Proteínas bioativas: muito além da nutrição
As proteínas do leite vêm se destacando por suas funções antimicrobianas, antivirais, antifúngicas, antioxidantes, cicatrizantes, anti-inflamatórias, imunomoduladoras e até antitumorais. Cada uma tem mecanismos de ação específicos, muitos deles já comprovados por estudos clínicos e experimentais.
E para ilustrar a complexidade e a eficácia de apenas um desses componentes, basta observar o caso da lactoferrina.
Lactoferrina: um exemplo do poder concentrado no leite
A lactoferrina é uma glicoproteína naturalmente presente no leite (em especial no colostro), saliva, lágrimas e outras secreções humanas e animais. Ela tem sido amplamente estudada por sua ampla gama de ações terapêuticas. A seguir, uma compilação dos efeitos biológicos validados dessa única proteína:
- Antibacteriana
• Atua sequestrando íons de ferro, essenciais para o crescimento de muitas bactérias.
• Desestabiliza as paredes celulares de bactérias Gram-positivas e Gram-negativas.
• Inibe a formação de biofilmes e a adesão de patógenos à mucosa. - Antifúngica
• Altera a permeabilidade das membranas celulares de fungos.
• Atua de forma sinérgica com antifúngicos convencionais. - Antiviral
• Impede que vírus se fixem nas células do hospedeiro.
• Interage diretamente com capsídeos ou proteínas da membrana viral.
• Demonstrou eficácia contra vírus como herpes, HIV, rotavírus, hepatite B e C, e influenza. - Antiparasitária
• Atua impedindo a entrada dos parasitas nas células-alvo.
• Atua em conjunto com medicamentos antiparasitários, aumentando sua eficácia. - Antioxidante
• Inibe a formação de radicais livres ao se ligar a íons metálicos como ferro e cobre.
• Protege tecidos contra o estresse oxidativo, um dos gatilhos do envelhecimento e da inflamação crônica. - Antitumoral
• Inibe a produção de citocinas inflamatórias associadas à progressão de tumores, como TNF-α.
• Estimula a apoptose de células tumorais, sem afetar células saudáveis. - Imunomoduladora
• Estimula a atividade de leucócitos, como neutrófilos e células NK (natural killers).
• Modula a liberação de interleucinas e o funcionamento do sistema imune adaptativo.

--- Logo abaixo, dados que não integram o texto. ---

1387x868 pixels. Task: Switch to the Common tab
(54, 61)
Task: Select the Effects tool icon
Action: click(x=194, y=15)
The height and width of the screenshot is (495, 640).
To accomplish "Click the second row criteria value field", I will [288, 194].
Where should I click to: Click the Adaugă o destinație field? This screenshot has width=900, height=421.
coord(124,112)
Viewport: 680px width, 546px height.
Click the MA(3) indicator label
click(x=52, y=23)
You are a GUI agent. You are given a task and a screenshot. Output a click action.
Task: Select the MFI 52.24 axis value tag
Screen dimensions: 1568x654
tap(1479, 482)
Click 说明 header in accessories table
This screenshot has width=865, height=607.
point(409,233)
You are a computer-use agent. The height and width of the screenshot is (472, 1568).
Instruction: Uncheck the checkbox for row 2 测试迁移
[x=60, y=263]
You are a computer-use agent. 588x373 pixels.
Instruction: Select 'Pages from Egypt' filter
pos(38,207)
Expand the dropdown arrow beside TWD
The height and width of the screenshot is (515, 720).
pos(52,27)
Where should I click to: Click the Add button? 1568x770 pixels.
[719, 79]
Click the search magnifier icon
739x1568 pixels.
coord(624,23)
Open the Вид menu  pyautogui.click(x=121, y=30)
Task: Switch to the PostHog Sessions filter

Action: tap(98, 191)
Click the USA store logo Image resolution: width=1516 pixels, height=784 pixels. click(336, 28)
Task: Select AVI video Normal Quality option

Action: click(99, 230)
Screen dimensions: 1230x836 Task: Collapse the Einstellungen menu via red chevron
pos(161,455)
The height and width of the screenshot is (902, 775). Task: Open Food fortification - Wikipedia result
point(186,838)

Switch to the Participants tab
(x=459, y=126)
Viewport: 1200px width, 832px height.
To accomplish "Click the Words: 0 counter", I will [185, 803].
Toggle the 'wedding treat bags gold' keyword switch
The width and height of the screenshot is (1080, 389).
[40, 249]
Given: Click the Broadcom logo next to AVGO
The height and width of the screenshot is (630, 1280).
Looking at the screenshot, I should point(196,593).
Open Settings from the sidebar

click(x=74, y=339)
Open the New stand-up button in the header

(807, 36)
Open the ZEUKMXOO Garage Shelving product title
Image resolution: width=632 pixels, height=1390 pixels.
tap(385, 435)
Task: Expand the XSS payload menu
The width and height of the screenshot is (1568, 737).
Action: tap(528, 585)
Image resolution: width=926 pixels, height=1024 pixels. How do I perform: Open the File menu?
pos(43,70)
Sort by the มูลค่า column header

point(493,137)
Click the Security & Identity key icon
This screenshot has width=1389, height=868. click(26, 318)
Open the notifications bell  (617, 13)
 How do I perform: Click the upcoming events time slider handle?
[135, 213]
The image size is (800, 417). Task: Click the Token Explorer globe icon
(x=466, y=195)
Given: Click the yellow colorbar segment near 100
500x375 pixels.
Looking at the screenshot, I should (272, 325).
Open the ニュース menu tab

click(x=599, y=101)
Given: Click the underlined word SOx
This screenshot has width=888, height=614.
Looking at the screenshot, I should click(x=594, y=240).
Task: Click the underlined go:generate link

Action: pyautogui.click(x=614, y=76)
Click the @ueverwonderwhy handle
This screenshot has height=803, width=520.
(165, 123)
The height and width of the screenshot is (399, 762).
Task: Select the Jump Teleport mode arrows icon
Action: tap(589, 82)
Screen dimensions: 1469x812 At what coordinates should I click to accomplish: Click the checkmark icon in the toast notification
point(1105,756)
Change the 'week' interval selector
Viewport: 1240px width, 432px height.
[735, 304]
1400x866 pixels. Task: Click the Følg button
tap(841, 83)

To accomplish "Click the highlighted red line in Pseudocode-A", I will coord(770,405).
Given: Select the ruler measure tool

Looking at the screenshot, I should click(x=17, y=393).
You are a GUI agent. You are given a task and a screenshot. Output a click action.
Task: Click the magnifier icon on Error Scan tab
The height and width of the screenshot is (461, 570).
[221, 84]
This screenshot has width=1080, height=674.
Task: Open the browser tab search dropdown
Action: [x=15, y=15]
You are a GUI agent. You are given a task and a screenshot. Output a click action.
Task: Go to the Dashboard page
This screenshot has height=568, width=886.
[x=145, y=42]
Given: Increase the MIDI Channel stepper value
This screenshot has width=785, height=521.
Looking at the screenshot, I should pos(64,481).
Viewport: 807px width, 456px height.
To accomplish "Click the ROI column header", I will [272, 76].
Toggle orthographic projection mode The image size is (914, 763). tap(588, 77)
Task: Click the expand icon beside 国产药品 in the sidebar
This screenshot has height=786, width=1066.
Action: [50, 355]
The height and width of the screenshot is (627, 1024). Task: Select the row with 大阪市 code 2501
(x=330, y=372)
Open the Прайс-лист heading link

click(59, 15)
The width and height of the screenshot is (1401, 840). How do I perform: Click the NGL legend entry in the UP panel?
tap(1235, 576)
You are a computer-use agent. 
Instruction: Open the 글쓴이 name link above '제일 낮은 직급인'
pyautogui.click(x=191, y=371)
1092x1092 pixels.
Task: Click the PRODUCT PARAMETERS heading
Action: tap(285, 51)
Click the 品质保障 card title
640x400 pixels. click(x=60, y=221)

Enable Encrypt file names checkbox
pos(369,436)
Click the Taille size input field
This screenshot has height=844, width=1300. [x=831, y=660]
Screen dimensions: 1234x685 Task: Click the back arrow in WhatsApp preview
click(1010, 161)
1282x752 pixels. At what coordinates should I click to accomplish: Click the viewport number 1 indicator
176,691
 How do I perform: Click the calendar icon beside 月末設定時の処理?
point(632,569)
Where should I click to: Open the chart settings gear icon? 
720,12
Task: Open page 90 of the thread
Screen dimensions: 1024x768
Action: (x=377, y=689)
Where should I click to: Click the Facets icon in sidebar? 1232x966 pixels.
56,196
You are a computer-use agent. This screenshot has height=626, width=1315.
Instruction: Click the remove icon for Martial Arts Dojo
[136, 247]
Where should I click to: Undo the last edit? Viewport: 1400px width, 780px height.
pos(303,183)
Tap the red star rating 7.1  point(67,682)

• Regula a resposta inflamatória, ajudando a manter o equilíbrio imunológico da pele. - Dermatológica
• Estudos clínicos com lactoferrina oral demonstraram redução significativa de lesões inflamatórias em pacientes com acne vulgar e psoríase.
• Cremes tópicos com 10% a 20% de lactoferrina demonstraram melhora visível em casos de psoríase em placas.
• Em formulações combinadas com vitamina E e zinco, a lactoferrina mostrou-se eficaz no controle da oleosidade, na redução de comedões e na uniformização do tom da pele.
Colostro: a matéria-prima mais nobre
O colostro se diferencia do leite comum por conter concentrações significativamente maiores de imunoglobulinas, lactoferrina, fatores de crescimento e peptídeos bioativos. Produtos à base de colostro têm demonstrado efeitos cicatrizantes rápidos, alívio imediato da dor em queimaduras e regeneração da pele em feridas crônicas.
Cremes e loções com colostro equino, por exemplo, já vêm sendo utilizados com sucesso em casos de dermatite atópica, queimaduras de segundo e terceiro graus, acne inflamatória e hipersensibilidade cutânea. Em alguns estudos, a aplicação tópica de colostro mostrou-se até mais eficaz que pomadas com antibióticos, com o benefício adicional de não provocar efeitos colaterais indesejados.
O futuro da dermatologia está no campo?
A dermatologia e a cosmética estão redescobrindo o leite — não como ingrediente simbólico, mas como matéria-prima biotecnológica ativa, com eficácia documentada. E embora a maioria das pesquisas tenha se concentrado no leite bovino, evidências indicam que o leite de outras espécies, como ovelhas, cabras e até camelas, pode oferecer ainda mais riqueza funcional.
A busca por ingredientes eficazes, seguros, sustentáveis e naturais está impulsionando a inovação no setor. E poucos ingredientes combinam tanta tradição com evidência científica quanto as proteínas do leite.